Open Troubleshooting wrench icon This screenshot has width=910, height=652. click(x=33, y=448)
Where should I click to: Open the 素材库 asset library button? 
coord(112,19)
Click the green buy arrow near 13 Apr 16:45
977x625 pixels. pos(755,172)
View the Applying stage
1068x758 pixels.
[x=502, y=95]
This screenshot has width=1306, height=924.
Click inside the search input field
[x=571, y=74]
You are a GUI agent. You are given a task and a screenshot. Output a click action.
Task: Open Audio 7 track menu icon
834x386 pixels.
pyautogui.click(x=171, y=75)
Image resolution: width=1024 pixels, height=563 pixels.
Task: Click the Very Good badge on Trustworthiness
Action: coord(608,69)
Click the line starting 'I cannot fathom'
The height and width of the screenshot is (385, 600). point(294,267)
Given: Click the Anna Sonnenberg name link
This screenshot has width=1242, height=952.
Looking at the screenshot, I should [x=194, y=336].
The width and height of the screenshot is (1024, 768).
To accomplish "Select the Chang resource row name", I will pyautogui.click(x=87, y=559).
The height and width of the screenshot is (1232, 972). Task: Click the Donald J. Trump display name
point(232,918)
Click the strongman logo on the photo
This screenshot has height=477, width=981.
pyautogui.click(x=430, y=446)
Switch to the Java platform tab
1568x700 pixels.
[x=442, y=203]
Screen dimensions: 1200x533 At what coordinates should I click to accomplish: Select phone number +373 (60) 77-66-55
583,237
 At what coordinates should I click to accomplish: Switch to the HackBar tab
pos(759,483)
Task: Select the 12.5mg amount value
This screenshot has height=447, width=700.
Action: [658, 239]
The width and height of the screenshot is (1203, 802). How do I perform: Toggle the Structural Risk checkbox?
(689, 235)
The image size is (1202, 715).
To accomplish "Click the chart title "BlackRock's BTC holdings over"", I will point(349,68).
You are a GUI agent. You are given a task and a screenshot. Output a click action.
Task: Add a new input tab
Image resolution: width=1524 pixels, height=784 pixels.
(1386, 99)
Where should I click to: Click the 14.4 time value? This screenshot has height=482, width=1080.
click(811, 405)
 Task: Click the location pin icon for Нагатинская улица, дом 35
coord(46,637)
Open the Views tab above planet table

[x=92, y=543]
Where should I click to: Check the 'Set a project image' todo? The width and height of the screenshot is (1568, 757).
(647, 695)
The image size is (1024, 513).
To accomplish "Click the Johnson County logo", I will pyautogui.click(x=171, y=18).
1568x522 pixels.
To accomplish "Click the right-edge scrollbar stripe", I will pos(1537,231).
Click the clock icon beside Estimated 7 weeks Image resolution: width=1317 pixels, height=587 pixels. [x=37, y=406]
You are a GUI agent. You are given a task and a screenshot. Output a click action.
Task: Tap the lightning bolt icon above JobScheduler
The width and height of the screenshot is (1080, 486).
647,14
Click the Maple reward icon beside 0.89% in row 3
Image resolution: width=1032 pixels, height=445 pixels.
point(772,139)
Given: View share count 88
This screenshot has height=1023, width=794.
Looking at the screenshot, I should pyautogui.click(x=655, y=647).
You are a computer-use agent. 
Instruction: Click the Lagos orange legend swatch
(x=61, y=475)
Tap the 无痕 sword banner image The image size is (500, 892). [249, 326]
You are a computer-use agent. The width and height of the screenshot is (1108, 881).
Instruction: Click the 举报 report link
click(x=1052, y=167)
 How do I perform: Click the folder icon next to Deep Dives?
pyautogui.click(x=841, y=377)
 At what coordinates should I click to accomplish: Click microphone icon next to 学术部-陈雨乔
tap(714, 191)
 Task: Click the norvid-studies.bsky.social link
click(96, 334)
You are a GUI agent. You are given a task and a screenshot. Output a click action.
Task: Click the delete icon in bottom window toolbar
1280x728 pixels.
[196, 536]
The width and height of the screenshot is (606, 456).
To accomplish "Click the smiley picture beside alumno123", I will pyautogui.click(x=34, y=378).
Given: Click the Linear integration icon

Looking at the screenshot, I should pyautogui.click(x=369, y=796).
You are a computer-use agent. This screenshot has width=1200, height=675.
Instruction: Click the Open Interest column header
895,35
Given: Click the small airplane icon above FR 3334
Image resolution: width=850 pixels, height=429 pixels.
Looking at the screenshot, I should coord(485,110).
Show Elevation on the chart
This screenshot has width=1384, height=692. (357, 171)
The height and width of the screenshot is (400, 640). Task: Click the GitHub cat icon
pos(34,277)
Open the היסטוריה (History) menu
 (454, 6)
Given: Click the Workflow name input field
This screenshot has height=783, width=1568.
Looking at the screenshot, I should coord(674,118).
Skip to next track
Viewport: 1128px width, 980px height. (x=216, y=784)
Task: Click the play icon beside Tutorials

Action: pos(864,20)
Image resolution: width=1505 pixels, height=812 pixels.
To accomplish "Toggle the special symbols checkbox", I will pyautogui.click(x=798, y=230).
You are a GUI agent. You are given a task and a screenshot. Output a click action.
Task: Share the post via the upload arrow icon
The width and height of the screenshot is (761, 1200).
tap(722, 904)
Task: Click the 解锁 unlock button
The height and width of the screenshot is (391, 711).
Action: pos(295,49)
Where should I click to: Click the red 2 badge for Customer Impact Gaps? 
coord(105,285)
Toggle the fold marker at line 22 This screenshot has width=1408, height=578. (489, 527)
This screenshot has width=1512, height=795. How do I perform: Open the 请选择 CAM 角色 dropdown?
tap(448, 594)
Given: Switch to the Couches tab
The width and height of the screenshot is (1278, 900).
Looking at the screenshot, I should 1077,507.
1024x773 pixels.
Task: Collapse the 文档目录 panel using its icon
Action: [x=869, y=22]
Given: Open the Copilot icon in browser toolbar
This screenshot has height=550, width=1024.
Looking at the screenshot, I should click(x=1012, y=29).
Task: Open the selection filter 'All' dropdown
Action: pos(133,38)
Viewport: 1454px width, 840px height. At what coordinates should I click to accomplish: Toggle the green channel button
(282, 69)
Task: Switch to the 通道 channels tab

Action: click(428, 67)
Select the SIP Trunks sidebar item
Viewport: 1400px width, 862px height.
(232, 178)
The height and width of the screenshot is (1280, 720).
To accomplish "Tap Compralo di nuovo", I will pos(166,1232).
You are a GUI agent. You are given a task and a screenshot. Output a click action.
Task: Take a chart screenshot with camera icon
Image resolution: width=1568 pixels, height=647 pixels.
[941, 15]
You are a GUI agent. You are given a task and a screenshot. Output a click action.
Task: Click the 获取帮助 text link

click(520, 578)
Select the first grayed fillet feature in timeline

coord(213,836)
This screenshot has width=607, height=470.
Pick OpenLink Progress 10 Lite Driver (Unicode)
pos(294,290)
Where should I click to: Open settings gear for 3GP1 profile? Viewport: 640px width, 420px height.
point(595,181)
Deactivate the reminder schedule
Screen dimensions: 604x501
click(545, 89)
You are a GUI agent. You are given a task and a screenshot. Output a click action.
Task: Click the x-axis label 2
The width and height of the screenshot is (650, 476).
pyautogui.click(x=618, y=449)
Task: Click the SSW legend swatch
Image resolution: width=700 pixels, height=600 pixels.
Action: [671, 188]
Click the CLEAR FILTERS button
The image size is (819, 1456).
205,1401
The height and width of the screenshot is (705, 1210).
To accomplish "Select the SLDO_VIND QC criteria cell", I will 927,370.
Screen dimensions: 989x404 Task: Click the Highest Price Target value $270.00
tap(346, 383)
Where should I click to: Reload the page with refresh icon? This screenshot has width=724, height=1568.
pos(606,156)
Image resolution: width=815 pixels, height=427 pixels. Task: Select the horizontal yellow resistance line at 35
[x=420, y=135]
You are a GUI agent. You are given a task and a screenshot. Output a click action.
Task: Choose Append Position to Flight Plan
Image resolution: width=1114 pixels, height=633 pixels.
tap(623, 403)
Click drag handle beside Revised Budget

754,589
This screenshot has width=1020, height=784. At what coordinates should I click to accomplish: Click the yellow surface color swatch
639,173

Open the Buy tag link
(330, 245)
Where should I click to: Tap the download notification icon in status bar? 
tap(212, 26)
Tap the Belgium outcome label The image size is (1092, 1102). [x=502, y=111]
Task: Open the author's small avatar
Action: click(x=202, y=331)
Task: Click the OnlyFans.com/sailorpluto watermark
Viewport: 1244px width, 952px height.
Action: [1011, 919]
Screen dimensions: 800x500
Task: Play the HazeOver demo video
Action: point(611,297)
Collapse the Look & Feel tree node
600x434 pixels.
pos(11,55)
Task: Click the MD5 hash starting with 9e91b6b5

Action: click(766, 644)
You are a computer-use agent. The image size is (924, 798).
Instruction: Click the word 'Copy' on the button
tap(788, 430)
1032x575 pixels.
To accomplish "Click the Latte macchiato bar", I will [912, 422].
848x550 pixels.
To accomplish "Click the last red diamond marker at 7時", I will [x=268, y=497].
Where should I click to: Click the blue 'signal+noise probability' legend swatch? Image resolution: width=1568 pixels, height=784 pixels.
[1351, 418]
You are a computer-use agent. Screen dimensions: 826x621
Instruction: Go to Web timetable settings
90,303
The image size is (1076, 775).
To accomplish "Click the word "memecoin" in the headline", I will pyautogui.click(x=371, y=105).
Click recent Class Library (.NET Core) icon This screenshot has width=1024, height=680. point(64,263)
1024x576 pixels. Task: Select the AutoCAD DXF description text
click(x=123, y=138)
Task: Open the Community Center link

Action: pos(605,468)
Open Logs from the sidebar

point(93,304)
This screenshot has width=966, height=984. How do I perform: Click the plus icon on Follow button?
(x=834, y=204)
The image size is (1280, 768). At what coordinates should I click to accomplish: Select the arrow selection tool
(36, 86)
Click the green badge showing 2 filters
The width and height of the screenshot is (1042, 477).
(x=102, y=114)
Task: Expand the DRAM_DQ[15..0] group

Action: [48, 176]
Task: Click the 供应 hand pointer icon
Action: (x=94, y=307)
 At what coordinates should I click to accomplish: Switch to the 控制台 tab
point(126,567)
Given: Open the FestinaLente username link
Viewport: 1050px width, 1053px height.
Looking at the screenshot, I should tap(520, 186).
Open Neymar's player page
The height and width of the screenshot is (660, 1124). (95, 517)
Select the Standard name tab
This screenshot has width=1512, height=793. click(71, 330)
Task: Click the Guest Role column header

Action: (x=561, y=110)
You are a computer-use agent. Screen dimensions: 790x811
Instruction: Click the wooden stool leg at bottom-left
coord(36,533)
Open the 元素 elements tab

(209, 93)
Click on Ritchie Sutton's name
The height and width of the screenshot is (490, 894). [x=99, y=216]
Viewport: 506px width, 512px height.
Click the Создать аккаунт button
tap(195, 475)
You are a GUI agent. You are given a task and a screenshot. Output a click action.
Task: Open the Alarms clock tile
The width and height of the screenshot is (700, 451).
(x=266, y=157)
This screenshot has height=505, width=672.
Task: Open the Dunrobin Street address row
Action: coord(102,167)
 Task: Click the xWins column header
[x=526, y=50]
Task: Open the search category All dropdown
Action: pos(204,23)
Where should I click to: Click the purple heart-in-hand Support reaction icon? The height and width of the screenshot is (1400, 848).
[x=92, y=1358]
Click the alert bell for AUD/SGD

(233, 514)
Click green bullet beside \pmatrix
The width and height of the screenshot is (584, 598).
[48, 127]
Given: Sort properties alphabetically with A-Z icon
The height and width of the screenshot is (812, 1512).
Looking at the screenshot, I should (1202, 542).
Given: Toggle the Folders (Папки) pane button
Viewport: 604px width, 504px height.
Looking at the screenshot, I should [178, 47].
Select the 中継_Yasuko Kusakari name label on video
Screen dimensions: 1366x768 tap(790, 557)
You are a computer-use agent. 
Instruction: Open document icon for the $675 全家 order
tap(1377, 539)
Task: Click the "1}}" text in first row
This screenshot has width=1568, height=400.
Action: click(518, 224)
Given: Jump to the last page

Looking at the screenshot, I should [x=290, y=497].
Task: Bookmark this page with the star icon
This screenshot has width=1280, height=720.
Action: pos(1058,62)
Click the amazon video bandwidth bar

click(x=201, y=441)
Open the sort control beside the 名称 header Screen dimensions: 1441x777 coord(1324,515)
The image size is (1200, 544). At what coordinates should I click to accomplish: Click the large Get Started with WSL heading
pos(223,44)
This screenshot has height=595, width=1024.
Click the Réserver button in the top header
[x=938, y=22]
····················
TO DO: In the data above, copy every line where the string "marker" appears.

RESPONSE TO THIS TASK:
Toggle the fold marker at line 22 This screenshot has width=1408, height=578. (489, 527)
To accomplish "Click the last red diamond marker at 7時", I will [x=268, y=497].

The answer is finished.